ICC Finds Thomas Lubanga Guilty of Using Child Soldiers
By Erin Conway-Smith
Global Post, March 14, 2012
"The International Criminal Court has found Thomas Lubanga, the Congolese warlord, guilty of recruiting and deploying child soldiers. It is the ICC's first verdict since the court was launched in 2002. In a unanimous decision, the three judges in The Hague convicted Lubanga, saying he was responsible for the recruitment of child soldiers while leading the Union of Congolese Patriots (UPC) during a bloody five-year war that ended in 2003. Humanitarian groups say an estimated 60,000 people were killed during the inter-ethnic conflict, centered on the remote, gold-rich Ituri region of the northeastern Democratic Republic of Congo. 'The chamber reached its decision unanimously that the prosecution has proved Thomas Lubanga guilty of crimes of conscription and enlisting children under the age of 15 and used them to participate in hostilities,' Judge Adrian Fulford told the court, Agence France-Presse reported. 'The evidence demonstrated that the children were deployed ... and took part in the fighting,' Fulford said, according to AFP. Lubanga, 51, who was arrested in 2005, will be sentenced at a later hearing.
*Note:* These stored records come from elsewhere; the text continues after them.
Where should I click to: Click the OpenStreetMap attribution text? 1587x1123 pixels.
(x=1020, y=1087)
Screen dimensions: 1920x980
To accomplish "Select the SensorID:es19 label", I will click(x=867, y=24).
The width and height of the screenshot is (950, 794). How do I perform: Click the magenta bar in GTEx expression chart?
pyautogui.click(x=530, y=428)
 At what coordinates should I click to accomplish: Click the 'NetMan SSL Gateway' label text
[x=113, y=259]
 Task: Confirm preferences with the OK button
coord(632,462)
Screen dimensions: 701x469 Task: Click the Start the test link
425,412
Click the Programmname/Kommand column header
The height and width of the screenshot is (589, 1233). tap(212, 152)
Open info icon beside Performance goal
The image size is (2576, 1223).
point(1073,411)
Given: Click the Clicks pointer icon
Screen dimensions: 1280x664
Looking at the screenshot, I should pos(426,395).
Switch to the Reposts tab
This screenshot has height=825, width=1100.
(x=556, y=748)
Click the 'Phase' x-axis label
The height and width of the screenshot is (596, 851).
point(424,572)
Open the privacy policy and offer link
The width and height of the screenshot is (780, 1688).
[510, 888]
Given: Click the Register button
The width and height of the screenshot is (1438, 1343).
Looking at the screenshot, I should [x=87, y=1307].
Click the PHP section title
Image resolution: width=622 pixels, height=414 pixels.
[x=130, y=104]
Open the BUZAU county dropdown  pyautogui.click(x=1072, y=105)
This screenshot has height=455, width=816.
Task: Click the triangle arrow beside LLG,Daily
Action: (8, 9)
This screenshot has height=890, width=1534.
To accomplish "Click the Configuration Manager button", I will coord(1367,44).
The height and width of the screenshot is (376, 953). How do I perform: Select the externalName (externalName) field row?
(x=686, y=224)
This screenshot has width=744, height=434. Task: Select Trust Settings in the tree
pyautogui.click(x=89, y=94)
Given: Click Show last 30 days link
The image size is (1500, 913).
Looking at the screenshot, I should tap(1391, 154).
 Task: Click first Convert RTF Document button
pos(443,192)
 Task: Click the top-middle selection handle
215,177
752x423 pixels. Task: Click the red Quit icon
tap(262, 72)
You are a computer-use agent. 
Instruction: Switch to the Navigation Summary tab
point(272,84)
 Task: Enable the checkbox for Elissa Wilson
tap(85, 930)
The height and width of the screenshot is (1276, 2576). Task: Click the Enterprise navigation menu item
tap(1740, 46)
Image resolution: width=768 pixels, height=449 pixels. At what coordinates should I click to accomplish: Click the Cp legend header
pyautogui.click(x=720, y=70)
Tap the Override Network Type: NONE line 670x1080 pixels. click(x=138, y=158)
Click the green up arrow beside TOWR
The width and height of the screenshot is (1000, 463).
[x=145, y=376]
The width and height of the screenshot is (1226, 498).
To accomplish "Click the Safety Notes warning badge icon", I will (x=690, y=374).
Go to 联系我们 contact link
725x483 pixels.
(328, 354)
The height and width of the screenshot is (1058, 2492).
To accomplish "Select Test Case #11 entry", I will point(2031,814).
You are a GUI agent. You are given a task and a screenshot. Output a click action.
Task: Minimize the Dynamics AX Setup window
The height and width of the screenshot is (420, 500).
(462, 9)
He faces a maximum sentence of life in prison. The New York-based group Human Rights Watch described the verdict as 'a first step in bringing justice to the tens of thousands of children forced to fight in conflicts.'
'Military commanders in Congo and elsewhere should take notice of the ICC's powerful message: using children as a weapon of war is a serious crime that can lead them to the dock,' said Geraldine Mattioli-Zeltner, HRW's international justice advocacy director. The ICC in 2005 issued an arrest warrant for Joseph Kony, the Lord's Resistance Army commander accused of war crimes across several central African countries, including the northeastern DRC. 'This trial has contributed to raising awareness about the recruitment and use of child soldiers in DRC, and also in other conflict-affected regions, as war crimes,' Jean-Claude Katende, president of Congolese human rights group ASADHO, said in a statement. 'The conviction of Thomas Lubanga sends a strong signal to the perpetrators of international crimes that they will not escape justice,' Katende said."